**Task brief:** Every single entry needs to appear again exactly as given.

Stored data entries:

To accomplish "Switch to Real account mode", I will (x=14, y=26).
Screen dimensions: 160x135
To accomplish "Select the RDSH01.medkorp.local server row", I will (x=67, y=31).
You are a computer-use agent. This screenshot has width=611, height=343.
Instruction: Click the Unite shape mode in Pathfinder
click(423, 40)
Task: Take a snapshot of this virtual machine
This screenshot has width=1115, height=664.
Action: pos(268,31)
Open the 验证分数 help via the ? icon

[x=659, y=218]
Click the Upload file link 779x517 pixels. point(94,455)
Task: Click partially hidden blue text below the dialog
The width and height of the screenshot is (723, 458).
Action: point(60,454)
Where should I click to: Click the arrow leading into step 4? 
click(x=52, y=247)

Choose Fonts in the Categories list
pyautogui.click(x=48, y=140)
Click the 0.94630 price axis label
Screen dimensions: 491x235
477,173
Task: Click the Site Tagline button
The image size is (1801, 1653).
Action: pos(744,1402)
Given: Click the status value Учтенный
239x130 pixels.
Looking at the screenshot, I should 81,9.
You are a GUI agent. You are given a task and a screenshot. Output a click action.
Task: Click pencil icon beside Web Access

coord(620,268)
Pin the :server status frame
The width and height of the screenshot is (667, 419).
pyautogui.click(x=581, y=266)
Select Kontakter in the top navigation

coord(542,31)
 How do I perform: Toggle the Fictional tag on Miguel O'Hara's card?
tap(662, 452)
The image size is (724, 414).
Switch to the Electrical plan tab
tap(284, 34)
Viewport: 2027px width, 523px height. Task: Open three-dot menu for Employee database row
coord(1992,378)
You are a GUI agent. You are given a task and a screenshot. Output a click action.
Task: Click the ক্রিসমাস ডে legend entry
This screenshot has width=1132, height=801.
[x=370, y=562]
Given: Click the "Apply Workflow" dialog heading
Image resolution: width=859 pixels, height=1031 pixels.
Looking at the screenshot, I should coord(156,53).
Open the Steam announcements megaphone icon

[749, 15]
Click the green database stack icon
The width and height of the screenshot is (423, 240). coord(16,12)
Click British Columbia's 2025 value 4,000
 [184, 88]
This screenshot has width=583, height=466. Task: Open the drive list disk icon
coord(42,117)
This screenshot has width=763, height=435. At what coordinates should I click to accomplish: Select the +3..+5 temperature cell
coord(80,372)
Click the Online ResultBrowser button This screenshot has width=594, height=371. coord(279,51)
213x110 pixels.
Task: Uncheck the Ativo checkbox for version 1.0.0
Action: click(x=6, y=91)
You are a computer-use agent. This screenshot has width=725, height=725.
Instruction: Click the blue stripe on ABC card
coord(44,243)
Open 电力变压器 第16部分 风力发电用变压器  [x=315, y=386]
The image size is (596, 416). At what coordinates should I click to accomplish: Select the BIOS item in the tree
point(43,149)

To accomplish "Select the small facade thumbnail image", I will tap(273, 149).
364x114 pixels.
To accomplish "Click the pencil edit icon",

**Solution:**
To accomplish "Switch to Real account mode", I will (x=14, y=26).
Screen dimensions: 160x135
To accomplish "Select the RDSH01.medkorp.local server row", I will (x=67, y=31).
You are a computer-use agent. This screenshot has width=611, height=343.
Instruction: Click the Unite shape mode in Pathfinder
click(423, 40)
Task: Take a snapshot of this virtual machine
This screenshot has width=1115, height=664.
Action: pos(268,31)
Open the 验证分数 help via the ? icon

[x=659, y=218]
Click the Upload file link 779x517 pixels. point(94,455)
Task: Click partially hidden blue text below the dialog
The width and height of the screenshot is (723, 458).
Action: point(60,454)
Where should I click to: Click the arrow leading into step 4? 
click(x=52, y=247)

Choose Fonts in the Categories list
pyautogui.click(x=48, y=140)
Click the 0.94630 price axis label
Screen dimensions: 491x235
477,173
Task: Click the Site Tagline button
The image size is (1801, 1653).
Action: pos(744,1402)
Given: Click the status value Учтенный
239x130 pixels.
Looking at the screenshot, I should 81,9.
You are a GUI agent. You are given a task and a screenshot. Output a click action.
Task: Click pencil icon beside Web Access

coord(620,268)
Pin the :server status frame
The width and height of the screenshot is (667, 419).
pyautogui.click(x=581, y=266)
Select Kontakter in the top navigation

coord(542,31)
 How do I perform: Toggle the Fictional tag on Miguel O'Hara's card?
tap(662, 452)
The image size is (724, 414).
Switch to the Electrical plan tab
tap(284, 34)
Viewport: 2027px width, 523px height. Task: Open three-dot menu for Employee database row
coord(1992,378)
You are a GUI agent. You are given a task and a screenshot. Output a click action.
Task: Click the ক্রিসমাস ডে legend entry
This screenshot has width=1132, height=801.
[x=370, y=562]
Given: Click the "Apply Workflow" dialog heading
Image resolution: width=859 pixels, height=1031 pixels.
Looking at the screenshot, I should coord(156,53).
Open the Steam announcements megaphone icon

[749, 15]
Click the green database stack icon
The width and height of the screenshot is (423, 240). coord(16,12)
Click British Columbia's 2025 value 4,000
 [184, 88]
This screenshot has width=583, height=466. Task: Open the drive list disk icon
coord(42,117)
This screenshot has width=763, height=435. At what coordinates should I click to accomplish: Select the +3..+5 temperature cell
coord(80,372)
Click the Online ResultBrowser button This screenshot has width=594, height=371. coord(279,51)
213x110 pixels.
Task: Uncheck the Ativo checkbox for version 1.0.0
Action: click(x=6, y=91)
You are a computer-use agent. This screenshot has width=725, height=725.
Instruction: Click the blue stripe on ABC card
coord(44,243)
Open 电力变压器 第16部分 风力发电用变压器  [x=315, y=386]
The image size is (596, 416). At what coordinates should I click to accomplish: Select the BIOS item in the tree
point(43,149)

To accomplish "Select the small facade thumbnail image", I will tap(273, 149).
364x114 pixels.
To accomplish "Click the pencil edit icon",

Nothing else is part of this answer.